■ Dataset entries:
- - - -

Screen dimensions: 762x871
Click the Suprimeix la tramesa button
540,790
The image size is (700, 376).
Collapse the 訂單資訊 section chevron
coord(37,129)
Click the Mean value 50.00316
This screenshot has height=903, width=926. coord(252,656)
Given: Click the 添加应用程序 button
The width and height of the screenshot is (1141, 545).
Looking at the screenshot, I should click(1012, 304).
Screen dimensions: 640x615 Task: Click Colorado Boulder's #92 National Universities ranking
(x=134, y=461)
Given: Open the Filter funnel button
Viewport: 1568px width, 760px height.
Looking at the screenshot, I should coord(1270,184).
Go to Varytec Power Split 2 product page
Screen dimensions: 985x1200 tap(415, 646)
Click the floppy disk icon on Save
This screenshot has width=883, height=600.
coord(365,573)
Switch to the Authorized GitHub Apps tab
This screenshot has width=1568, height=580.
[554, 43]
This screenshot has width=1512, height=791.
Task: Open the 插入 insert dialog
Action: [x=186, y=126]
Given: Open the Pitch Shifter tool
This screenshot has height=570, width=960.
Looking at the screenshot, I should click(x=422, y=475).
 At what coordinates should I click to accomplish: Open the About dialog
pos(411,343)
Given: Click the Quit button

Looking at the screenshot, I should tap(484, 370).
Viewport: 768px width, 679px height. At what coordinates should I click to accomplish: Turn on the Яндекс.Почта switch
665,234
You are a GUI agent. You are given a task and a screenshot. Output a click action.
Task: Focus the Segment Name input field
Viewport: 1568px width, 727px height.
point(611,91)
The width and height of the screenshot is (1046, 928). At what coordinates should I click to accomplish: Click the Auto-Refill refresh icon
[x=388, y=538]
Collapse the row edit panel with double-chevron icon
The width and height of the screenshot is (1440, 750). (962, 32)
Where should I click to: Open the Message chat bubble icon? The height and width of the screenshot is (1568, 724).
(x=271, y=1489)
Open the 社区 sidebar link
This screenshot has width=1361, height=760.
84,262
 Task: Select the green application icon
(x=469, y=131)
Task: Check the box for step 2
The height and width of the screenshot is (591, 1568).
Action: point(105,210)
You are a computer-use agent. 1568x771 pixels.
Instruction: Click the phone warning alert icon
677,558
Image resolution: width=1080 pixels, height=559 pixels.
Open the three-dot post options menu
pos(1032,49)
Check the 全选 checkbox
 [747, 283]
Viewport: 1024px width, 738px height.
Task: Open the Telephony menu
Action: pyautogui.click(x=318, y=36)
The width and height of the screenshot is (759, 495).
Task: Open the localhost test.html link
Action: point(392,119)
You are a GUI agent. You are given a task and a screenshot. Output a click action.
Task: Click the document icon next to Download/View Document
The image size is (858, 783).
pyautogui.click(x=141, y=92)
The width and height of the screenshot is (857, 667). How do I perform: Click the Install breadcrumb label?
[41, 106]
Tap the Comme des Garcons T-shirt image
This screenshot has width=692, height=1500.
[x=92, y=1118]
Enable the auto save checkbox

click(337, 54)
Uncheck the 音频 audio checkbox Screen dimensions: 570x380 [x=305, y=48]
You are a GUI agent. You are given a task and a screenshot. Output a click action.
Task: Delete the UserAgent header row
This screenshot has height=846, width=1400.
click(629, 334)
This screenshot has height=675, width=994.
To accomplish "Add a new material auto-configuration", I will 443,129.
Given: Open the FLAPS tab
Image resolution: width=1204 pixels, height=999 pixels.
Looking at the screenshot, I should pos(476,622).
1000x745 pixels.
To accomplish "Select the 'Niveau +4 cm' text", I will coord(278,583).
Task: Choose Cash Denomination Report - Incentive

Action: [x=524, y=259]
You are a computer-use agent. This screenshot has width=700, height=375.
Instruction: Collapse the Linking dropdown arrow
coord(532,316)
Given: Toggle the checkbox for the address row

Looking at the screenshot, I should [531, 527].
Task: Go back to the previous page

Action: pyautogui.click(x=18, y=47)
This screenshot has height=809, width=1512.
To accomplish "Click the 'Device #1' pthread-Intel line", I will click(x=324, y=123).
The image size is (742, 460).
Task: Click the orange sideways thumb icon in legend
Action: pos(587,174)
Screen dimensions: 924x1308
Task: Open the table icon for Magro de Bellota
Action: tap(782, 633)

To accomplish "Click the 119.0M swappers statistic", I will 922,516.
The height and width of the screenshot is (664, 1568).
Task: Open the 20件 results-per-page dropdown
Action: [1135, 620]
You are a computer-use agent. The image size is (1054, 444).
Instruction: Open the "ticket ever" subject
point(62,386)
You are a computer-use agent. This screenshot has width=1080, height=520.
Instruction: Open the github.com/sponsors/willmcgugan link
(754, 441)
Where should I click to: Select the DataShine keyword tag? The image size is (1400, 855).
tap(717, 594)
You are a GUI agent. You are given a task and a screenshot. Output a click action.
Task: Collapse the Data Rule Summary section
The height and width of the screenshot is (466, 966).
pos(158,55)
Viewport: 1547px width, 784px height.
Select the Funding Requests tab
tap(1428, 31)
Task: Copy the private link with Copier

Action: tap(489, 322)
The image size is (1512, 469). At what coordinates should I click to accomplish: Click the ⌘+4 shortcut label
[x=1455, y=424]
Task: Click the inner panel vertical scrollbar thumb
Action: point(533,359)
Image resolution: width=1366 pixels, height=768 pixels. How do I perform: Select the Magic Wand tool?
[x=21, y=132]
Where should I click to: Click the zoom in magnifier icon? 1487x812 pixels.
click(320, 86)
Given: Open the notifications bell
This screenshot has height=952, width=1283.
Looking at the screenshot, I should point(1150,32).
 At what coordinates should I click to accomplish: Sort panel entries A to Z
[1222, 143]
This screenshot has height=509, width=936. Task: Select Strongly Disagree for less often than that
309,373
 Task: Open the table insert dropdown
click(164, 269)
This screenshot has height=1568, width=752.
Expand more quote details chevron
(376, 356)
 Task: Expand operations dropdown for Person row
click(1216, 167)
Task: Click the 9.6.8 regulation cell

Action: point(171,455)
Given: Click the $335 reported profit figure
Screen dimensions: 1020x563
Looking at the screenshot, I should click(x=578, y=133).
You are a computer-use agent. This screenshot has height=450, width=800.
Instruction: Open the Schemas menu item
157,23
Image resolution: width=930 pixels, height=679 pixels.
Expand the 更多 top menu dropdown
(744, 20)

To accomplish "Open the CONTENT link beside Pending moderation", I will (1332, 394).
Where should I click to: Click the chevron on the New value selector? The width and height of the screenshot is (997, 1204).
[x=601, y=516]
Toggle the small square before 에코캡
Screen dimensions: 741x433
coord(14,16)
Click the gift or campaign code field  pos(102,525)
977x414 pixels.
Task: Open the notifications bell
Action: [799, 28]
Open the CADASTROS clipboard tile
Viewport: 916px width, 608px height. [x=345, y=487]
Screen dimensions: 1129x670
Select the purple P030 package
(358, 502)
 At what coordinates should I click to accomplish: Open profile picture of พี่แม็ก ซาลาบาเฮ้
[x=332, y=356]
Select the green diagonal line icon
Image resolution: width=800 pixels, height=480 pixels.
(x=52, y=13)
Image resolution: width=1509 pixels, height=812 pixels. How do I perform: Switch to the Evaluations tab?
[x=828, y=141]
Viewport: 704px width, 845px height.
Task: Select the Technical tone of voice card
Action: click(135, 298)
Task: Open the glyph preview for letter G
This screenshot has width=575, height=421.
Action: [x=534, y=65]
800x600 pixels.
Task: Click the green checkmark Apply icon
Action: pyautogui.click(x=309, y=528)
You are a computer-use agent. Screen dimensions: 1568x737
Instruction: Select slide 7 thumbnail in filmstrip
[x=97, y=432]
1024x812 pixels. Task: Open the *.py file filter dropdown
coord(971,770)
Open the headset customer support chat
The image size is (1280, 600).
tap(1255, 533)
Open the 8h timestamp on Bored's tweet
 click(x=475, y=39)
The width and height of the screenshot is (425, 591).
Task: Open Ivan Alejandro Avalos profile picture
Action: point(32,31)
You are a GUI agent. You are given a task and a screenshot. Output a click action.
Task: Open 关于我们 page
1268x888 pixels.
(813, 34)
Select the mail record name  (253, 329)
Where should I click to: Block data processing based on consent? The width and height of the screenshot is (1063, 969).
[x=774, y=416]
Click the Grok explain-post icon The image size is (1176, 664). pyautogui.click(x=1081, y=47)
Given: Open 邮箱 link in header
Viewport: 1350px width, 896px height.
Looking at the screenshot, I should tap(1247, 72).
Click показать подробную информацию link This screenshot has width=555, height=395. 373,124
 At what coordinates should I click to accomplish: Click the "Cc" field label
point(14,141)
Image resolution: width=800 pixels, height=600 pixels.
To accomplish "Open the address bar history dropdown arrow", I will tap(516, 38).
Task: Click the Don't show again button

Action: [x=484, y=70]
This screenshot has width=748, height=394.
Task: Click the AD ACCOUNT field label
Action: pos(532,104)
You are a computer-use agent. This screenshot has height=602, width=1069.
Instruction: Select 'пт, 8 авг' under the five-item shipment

- - - -

■ BRIEF:
What is the number of lines in the records that contain the string "header"? Give only that number.

■ RESPONSE:
2